Information provided:
----------

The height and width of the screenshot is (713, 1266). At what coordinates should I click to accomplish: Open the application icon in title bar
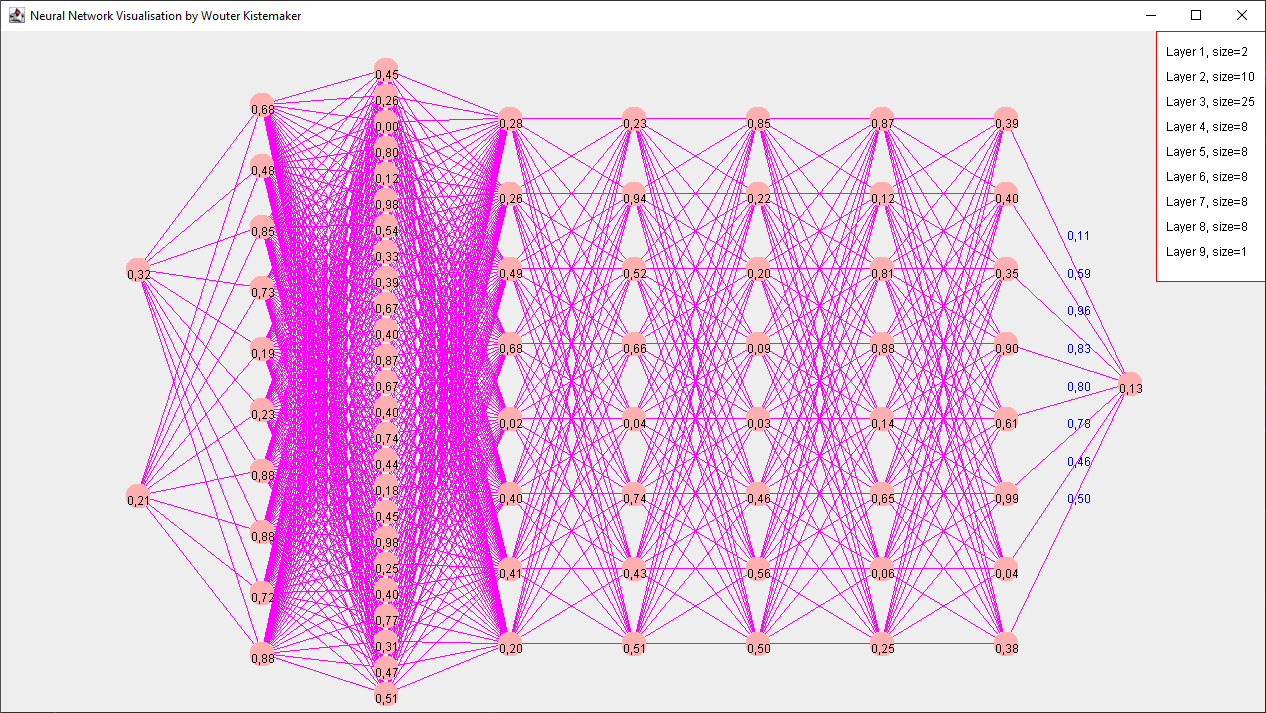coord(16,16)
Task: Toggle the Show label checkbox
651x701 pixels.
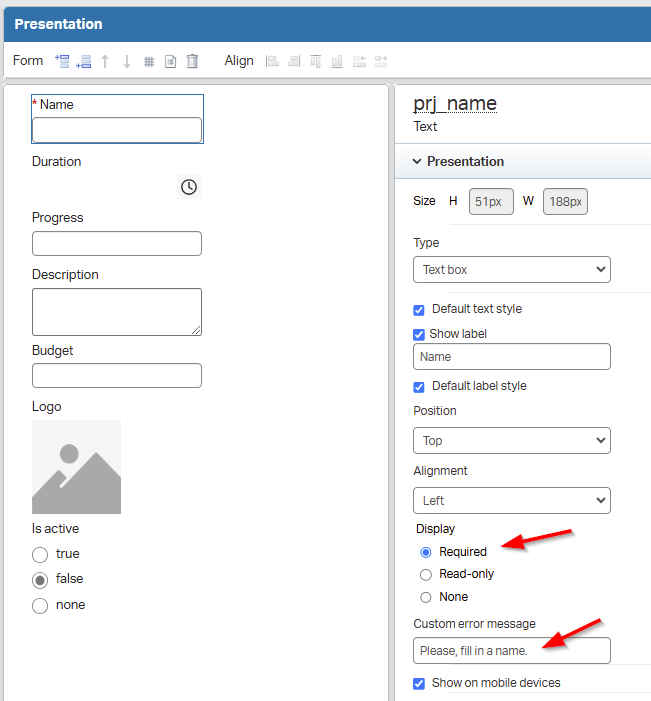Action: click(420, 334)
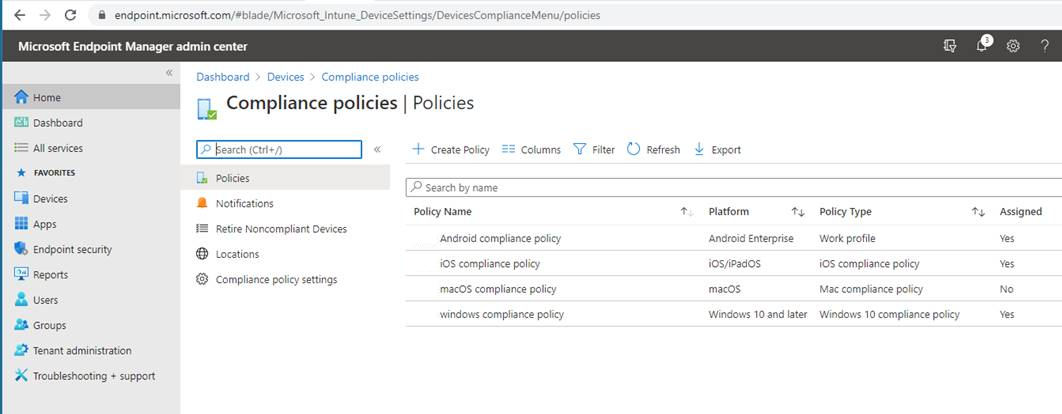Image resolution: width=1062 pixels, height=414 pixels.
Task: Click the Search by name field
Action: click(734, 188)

----------

Exercise description:
Pictures must be left out when the records are transcribed exactly.

Exercise answer:
The height and width of the screenshot is (713, 1266). At what coordinates should I click to accomplish: Open the application icon in title bar
coord(16,16)
Task: Toggle the Show label checkbox
651x701 pixels.
Action: click(420, 334)
Image resolution: width=1062 pixels, height=414 pixels.
Task: Click the Search by name field
Action: click(734, 188)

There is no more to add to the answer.